Collected data
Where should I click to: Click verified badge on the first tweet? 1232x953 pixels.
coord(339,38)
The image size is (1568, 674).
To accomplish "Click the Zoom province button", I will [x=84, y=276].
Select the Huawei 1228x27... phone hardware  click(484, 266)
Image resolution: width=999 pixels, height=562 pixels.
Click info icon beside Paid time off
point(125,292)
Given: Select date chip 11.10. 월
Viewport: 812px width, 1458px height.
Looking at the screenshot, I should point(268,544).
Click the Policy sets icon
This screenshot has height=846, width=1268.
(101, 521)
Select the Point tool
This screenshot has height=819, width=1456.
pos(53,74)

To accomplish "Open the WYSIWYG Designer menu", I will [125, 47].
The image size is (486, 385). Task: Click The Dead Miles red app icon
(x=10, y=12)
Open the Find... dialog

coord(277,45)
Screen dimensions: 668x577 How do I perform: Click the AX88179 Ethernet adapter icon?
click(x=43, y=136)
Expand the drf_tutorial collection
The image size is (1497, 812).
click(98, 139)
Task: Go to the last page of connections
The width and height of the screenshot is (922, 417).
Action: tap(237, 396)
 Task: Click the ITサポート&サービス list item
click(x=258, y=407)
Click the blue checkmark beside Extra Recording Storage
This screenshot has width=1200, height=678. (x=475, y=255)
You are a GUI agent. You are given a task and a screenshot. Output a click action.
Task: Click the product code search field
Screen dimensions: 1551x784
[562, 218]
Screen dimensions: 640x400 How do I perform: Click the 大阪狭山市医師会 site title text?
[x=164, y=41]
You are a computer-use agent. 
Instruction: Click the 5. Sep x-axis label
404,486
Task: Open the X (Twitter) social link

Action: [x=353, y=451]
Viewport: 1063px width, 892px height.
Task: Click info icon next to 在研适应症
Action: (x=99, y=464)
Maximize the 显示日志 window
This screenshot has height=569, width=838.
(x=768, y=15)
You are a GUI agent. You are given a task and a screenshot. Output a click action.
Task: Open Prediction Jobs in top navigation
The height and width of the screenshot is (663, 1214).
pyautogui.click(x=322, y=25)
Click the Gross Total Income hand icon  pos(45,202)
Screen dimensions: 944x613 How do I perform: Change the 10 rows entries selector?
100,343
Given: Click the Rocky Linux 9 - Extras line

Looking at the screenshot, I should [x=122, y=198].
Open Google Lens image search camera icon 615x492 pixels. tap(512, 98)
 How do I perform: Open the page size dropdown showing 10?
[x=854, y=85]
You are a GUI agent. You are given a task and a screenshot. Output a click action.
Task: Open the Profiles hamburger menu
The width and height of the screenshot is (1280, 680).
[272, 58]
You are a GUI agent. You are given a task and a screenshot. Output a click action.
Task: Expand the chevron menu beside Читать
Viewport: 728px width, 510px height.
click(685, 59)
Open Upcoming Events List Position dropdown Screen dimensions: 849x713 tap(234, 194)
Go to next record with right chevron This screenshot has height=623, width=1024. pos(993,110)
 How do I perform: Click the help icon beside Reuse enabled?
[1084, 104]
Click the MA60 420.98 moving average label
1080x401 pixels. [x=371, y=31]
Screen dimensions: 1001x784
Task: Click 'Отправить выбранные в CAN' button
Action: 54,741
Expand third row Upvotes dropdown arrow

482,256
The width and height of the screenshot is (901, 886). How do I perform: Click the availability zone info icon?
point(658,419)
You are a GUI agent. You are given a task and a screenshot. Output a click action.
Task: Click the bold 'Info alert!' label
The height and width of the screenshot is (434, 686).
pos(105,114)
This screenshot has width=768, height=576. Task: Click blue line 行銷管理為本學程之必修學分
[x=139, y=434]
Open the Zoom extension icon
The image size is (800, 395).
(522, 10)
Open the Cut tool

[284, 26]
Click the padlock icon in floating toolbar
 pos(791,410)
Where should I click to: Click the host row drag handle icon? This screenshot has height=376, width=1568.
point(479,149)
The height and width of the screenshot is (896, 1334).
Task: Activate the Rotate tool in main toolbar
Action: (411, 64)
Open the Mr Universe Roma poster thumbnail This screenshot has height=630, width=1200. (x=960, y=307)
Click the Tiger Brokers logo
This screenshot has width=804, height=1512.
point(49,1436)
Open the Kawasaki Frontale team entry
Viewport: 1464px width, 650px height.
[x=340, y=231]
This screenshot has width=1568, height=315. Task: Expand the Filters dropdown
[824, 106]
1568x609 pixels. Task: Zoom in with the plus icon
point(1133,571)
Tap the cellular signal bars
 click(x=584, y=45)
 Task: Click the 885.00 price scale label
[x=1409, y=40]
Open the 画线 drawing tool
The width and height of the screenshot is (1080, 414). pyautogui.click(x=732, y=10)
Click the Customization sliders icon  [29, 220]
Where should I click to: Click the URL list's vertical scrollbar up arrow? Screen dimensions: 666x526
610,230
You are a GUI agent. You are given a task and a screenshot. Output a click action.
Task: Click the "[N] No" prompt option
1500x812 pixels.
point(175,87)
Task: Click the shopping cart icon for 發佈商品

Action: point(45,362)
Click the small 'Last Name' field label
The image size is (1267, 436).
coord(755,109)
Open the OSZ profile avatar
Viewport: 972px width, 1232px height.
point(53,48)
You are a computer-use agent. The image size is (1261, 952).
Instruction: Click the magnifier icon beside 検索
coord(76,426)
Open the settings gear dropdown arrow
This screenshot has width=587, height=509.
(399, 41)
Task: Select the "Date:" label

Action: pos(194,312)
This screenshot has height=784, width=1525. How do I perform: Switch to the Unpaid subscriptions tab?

### Task objective
Please give a word-for-word repetition of the lines from the one containing "Open the settings gear dropdown arrow" through the last line of the data above, including both, and nothing besides.

### Your solution
Open the settings gear dropdown arrow
This screenshot has width=587, height=509.
(399, 41)
Task: Select the "Date:" label

Action: pos(194,312)
This screenshot has height=784, width=1525. How do I perform: Switch to the Unpaid subscriptions tab?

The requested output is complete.